Others fallback: anything that doesn’t match a defined category lands here.
- Directory follows category: a
PATCH that changes category_id moves the whole document directory (the _original/ folder follows).
---
kind: knowledge_taxonomy
categories:
- id: Technology
description: Computer science, software engineering, AI/ML.
- id: InternalOps
description: Company-specific operational procedures and runbooks.
---
Document Lifecycle
| Operation | Endpoint | Behavior |
|---|
| Upload | POST /documents | Multipart upload → LLM classify (or manual) → extract topic tree → write Markdown → cascade syncs the index |
| Replace | PUT /documents/{id} | Atomic; if extraction fails, the old document is restored from backup |
| Update metadata | PATCH /documents/{id} | Edit title and category_id; a category change moves the directory |
| Delete | DELETE /documents/{id} | Idempotent (204 if absent); removes the entire document directory including _original/ |
Search
Search runs a five-stage pipeline rather than a flat vector lookup:
query → embed → keyword (BM25) ┐
vector (ANN) ├→ RRF fusion → cross-encoder rerank → top_k
┘
Three methods are available via the method field:
| Method | How it works |
|---|
keyword | BM25 sparse retrieval over tokenized summary + content |
vector | Dense ANN over embedded summary vectors |
hybrid (default) | Parallel keyword + vector, fused with RRF, then cross-encoder rerank |
All three methods embed the query and apply cross-encoder reranking, with a small category-aware boost (lambda, default 0.1). Results carry their L1 document context (title, summary) so no second query is needed; set include_content: true to inline full topic content (default false; drill down via GET /topics/{id} instead).
Knowledge search requires both an embedding and a rerank provider; there is no provider-free fallback (by design: no silent degradation). A missing provider returns 500 CONFIGURATION_ERROR (set EVEROS_EMBEDDING__* / EVEROS_RERANK__*); a configured provider failing at call time returns 503 EXTERNAL_SERVICE_UNAVAILABLE (retryable).

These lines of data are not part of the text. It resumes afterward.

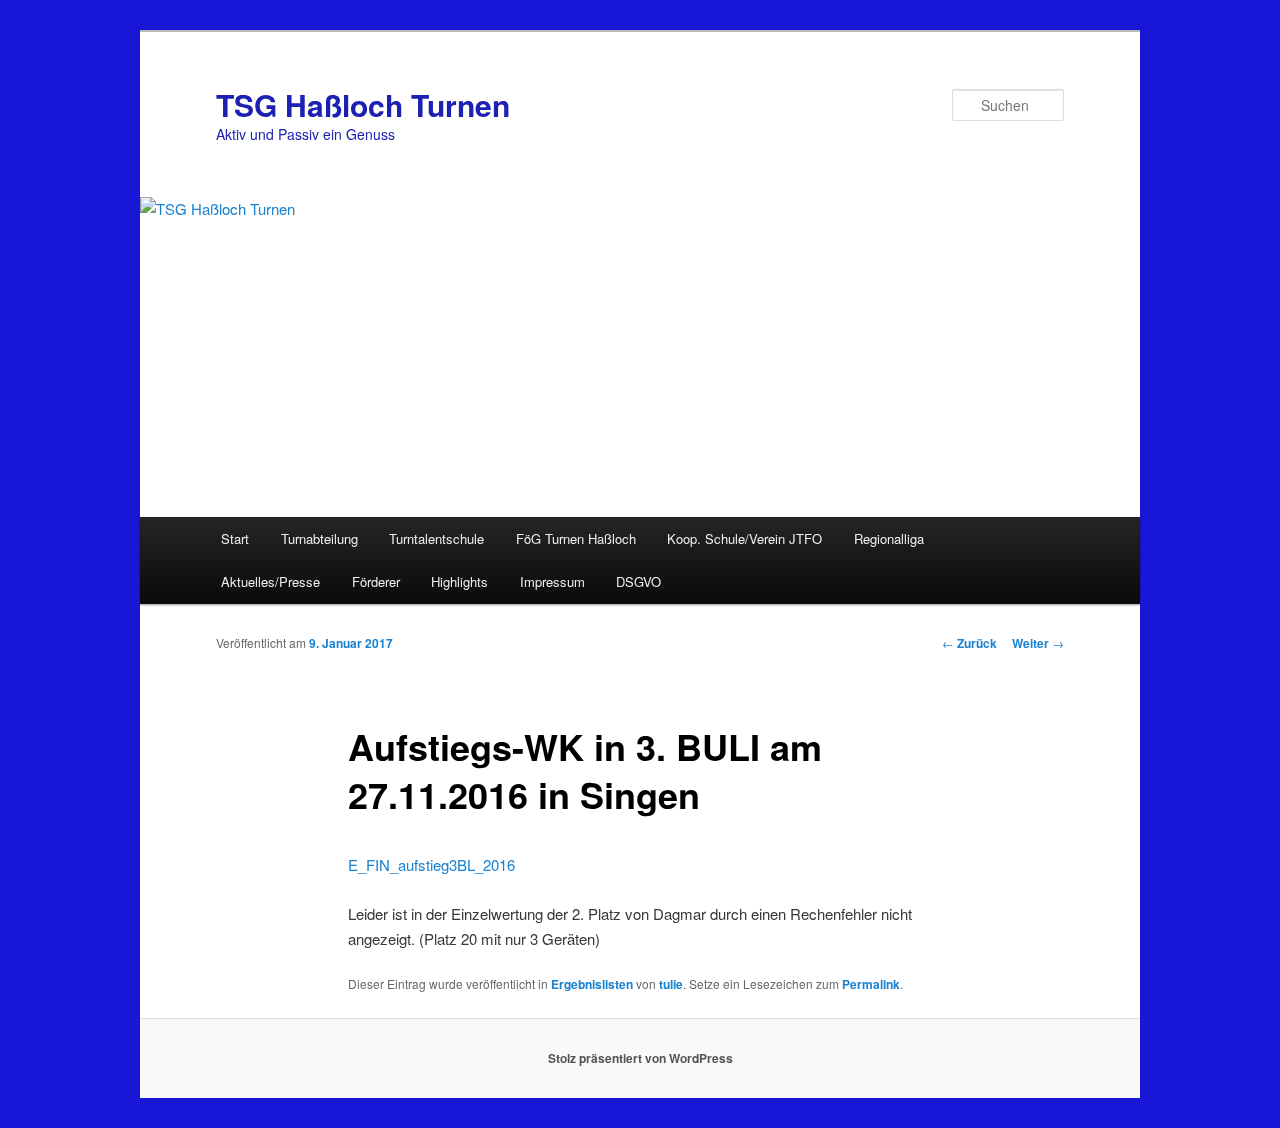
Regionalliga (889, 538)
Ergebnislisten (592, 984)
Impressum (552, 581)
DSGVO (638, 581)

Search tuning lives in [knowledge.search] (overridable via EVEROS_KNOWLEDGE__SEARCH__*): recall_n (recall pool per channel, 200), rerank_n (candidates reranked, 50), lambda (category boost, 0.1), top_k_cap (100).
Text files are accepted natively; binary formats require the multimodal extra (pip install 'everos[multimodal]', which depends on LibreOffice for document conversion).

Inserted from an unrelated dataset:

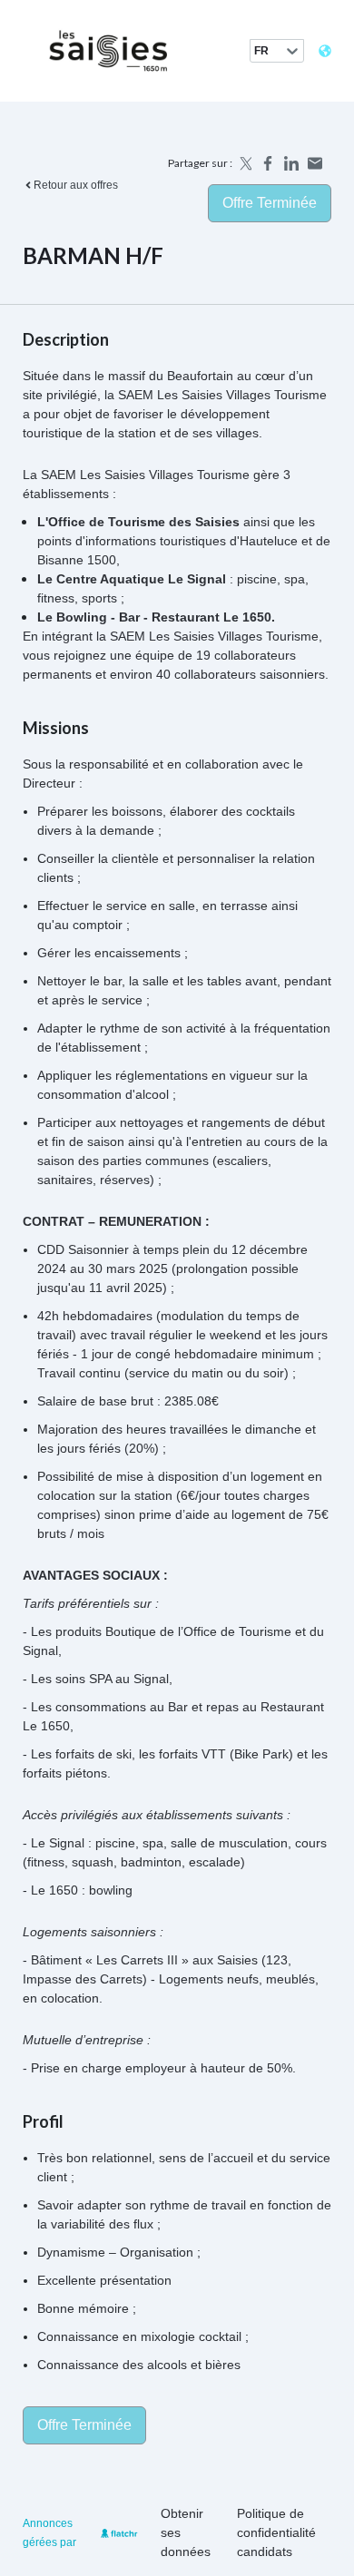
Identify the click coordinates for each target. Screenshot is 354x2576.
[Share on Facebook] (268, 163)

| Class | Formats | Needs [multimodal] |
|---|
| Text | .txt, .md, .csv, .tsv, .vtt | No |
| Documents | .pdf, .docx, .doc, .rtf, .odt | Yes |
| Spreadsheets / Slides | .xlsx, .xls, .pptx, .ppt | Yes |
| Web | .html, .htm, .eml | Yes |
| Images (OCR) | .png, .jpg, .webp, .svg | Yes |
| Audio (transcription) | .mp3, .wav, .m4a, .flac | Yes |
See Multimodal Memory for parser configuration.
Cascade Sync
The cascade daemon watches the knowledge Markdown directory and keeps SQLite + LanceDB in sync: a file write is detected, dispatched by type (index.md → document metadata, N_topic.md → tokenize + embed + index), and a SHA-256 content digest skips re-embedding unchanged files. Typical latency from file write to search availability is 1–3 seconds.
Errors & Multi-Tenancy
Errors return a uniform envelope with a machine-readable code and a human-readable message:
| HTTP | Code | Scenario |
|---|
| 404 | NOT_FOUND | Document or topic doesn’t exist |
| 409 | CONFLICT | doc_id already exists (use PUT to replace) |
| 415 | UNSUPPORTED_FORMAT | File format not parseable |
| 422 | INVALID_INPUT | Empty/oversized query, empty title, bad ID |
| 500 | CONFIGURATION_ERROR | Embedding or rerank provider not configured |
| 503 | EXTERNAL_SERVICE_UNAVAILABLE | Configured provider failing at call time |
| 503 | CAPABILITY_UNAVAILABLE | everos[multimodal] not installed |
Every endpoint accepts app_id and project_id (both default to "default"). Storage paths, SQLite rows, and LanceDB indexes are fully isolated per tenant pair.
Design Principles
Three principles run through the Wiki: progressive disclosure (navigate L0→L1→L2, pull content on demand), human-readable and editable (Markdown is the source of truth), and determinism (taxonomy-based classification is predictable and auditable).